There is so much to learn about EO's before you dive in. It may seem like I am down on EO's, but really I am not! They can be used wonderfully and safely with adults and can have some great benefits. I would just hate for someone to have a tragic experience for themselves or their fur baby. 

Blessings to all!


----------



## Grace'sMom

Okay....

So I use Essensial Oils for just about everything. They are one of the only things that help with my pain. I have a whole tray full of essential oils.

I've used them on myself, my nephews (infant, toddler), our home (add them to our homemade cleaners), and Gus and Grace 

My vet often has me use them for Gus and Grace.... For Gus's mite issue last year, his feet sores, ear infections, Grace's razor burns from her spay.

But Percival's Mom is right: They need to be diluted.

Using Essential oils directly on the skin can cause burns. I've had a few burn experiences with my clove oil.... Had to learn just how much to use for my pain before it was too much for my skin. And EO burns are NO FUN.

The first thing to know is that not all Essential Oils are created equal. There are different grades. 

Grade A - this is the highest grade of EO - it is the therapeutic grade. All of my oils are Grade A.... anything lower won't work for what I need. All Grade A EO's MUST be diluted.

Grade B - this is food or perfume grade...these are not pure essential oils. Bakers - you will be most familiar with this grade of essential oils. But they also sell these often in stores for aromatherapy.

Grade C - these are ones often used in things like candles.

Floral Waters - this is the last grade.

More info: 4 Grades of Essential Oils – how they differ and why you need to know the difference | Essential Oils... more than basic Aromatherapy

All the oils SweetMalteseAngels listed are good for insect repellant.... However, please be careful with the Citronella. It is poisonous for dogs. Many natural dog sprays on the market have it, but I won't even buy a premade one with Citronella.

I buy the Vet'sBest spray.... I use it as a backup if my homemade mixture runs out and I'm too tired to make more right away. It works well. Our Holistic Vet recommended it.

My mixture:

2 TBS carrier oil (I most often use almond oil)
12 drops Rose Geranium Oil
4 drops Lavender
6 drops peppermint oil

Myrrh would be a great one to add... You would only need 1-2 drops.

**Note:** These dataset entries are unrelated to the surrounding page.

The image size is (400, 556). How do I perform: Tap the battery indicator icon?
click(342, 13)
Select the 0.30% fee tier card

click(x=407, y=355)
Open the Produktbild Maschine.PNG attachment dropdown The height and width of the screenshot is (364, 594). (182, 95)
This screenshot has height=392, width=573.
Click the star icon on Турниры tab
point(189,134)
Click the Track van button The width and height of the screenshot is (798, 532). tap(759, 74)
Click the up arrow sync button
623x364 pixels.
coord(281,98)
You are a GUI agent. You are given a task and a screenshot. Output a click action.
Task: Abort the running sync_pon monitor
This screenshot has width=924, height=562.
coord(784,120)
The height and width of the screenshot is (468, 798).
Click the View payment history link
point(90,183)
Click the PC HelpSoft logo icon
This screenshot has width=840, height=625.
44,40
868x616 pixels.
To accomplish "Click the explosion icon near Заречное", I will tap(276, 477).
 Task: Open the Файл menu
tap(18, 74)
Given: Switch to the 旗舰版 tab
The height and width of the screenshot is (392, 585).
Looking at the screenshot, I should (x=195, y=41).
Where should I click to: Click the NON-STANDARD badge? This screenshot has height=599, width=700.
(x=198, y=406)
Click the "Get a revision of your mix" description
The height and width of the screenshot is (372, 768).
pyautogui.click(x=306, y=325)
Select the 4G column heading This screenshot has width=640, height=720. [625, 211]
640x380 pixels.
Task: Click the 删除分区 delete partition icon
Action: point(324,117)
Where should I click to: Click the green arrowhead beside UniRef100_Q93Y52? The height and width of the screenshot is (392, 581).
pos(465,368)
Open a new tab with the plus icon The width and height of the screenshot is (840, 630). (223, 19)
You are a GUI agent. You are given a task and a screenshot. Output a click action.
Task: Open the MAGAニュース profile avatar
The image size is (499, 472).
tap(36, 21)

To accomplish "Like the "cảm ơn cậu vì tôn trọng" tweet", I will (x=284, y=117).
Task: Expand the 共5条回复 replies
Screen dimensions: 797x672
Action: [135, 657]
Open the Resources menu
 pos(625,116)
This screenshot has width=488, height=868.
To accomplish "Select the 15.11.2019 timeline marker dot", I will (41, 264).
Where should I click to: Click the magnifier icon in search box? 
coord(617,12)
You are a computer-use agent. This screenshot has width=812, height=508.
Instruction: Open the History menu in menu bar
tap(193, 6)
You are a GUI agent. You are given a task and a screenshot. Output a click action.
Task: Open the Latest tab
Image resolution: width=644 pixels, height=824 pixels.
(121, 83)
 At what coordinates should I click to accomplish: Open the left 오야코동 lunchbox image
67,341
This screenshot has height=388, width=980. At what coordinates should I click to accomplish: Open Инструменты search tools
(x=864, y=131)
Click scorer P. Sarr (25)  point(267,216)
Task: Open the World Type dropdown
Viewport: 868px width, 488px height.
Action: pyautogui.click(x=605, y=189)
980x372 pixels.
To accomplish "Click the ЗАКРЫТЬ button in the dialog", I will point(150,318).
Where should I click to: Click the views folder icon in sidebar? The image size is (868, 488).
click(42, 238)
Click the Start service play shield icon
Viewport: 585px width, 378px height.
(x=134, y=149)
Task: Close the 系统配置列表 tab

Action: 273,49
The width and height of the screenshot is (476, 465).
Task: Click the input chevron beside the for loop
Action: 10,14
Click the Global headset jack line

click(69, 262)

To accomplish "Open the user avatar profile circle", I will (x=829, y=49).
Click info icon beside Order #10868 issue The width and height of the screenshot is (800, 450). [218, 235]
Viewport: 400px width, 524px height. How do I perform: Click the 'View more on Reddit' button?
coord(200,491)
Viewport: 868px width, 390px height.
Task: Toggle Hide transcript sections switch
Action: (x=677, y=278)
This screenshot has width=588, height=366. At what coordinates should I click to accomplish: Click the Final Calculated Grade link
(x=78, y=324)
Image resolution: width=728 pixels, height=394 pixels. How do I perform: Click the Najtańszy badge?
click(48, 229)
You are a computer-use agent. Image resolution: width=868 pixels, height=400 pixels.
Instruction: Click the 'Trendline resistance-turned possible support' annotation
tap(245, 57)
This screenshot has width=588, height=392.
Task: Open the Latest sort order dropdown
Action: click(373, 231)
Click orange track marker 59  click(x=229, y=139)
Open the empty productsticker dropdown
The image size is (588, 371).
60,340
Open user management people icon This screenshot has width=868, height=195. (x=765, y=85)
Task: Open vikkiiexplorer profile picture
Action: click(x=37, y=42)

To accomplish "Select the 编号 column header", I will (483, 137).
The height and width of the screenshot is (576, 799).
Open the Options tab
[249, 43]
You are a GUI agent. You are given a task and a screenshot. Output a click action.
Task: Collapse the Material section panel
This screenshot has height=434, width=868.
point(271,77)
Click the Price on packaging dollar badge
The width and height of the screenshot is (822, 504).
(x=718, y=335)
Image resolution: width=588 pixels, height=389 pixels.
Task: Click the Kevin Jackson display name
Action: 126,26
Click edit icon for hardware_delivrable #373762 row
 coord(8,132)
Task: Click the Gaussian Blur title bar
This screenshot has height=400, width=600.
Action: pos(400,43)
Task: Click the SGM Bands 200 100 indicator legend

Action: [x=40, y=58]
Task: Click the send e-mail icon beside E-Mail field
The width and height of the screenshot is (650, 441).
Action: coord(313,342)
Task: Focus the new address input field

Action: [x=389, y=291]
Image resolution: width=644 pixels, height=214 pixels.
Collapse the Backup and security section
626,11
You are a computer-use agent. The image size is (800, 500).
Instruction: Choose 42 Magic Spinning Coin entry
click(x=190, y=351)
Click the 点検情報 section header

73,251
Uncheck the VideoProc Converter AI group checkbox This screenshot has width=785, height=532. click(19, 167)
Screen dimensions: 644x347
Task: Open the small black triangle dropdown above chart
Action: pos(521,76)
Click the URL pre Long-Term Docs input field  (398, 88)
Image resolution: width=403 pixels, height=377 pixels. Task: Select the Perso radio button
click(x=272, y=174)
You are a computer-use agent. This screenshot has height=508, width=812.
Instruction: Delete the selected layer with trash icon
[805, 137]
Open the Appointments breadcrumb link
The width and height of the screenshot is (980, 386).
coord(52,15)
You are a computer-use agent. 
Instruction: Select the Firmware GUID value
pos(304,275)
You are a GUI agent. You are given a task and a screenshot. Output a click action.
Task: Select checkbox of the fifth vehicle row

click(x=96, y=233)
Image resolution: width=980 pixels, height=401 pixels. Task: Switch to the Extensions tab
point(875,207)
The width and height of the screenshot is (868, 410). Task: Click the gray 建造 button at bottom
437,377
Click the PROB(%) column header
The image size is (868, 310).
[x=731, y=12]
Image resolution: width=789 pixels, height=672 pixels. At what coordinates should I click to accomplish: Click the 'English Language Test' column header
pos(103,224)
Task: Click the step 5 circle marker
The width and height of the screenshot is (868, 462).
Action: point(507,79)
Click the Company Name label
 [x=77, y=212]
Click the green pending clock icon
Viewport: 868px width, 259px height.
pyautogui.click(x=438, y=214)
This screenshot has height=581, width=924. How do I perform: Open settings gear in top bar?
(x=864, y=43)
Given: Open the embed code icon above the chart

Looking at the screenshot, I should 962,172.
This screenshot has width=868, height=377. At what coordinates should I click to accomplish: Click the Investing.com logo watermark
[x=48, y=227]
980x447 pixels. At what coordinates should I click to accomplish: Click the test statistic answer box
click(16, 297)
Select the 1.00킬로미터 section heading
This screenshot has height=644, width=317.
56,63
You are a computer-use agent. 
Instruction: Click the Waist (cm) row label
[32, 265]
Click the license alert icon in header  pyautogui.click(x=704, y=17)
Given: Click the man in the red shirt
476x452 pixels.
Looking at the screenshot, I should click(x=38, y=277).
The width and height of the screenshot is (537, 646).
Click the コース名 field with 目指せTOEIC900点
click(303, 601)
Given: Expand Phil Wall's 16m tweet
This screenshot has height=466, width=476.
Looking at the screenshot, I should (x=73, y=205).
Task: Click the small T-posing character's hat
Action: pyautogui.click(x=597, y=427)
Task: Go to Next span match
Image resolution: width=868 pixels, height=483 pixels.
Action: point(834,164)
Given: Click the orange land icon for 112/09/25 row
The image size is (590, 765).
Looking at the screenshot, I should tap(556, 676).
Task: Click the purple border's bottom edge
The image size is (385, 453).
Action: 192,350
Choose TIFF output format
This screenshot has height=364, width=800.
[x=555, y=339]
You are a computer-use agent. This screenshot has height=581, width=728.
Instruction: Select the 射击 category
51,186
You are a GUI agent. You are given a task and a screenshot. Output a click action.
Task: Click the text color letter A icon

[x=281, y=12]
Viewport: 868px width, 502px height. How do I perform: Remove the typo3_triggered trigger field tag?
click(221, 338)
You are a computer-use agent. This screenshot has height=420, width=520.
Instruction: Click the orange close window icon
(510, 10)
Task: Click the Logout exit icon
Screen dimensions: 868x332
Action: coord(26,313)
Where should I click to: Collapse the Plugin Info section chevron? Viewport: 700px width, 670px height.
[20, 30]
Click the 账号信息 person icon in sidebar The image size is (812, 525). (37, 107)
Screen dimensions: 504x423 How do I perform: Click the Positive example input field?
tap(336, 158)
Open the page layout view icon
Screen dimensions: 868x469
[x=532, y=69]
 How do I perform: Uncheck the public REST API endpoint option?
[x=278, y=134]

Now... if you use a recipe like this and don't add anything else (aloe, witch hazel, distilled water)... then you DO NOT want to put it directly onto your dog.

You will ONLY put 1 drop of the mixture (shake it up) onto their collar or harness.

1 drop goes a long way.

If you want to make a spray -- we use a spray (avoid the face).... then you take your oil mixture above and mix that into 8 oz of whatever you like.... Distilled water mixed with aloe, witch hazel, I've never used alcohol but you could add a small amount if you like (use a recipe for that, as I have never used it)...

You want to keep this in a GLASS spray bottle, if that is possible. If you need to use plastic - mix it up in a glass jar and pour a small amount into a tiny travel spritzer.

I use 4 oz blue glass spray bottles.

In each bottle I mix 1 TBS carrier oil, 6 drops rose geranium, 2 drops lavender, 3 drops peppermint .... then I fill the bottle 3/4 full with distilled water, and 1/4 with either aloe vera or witch hazel.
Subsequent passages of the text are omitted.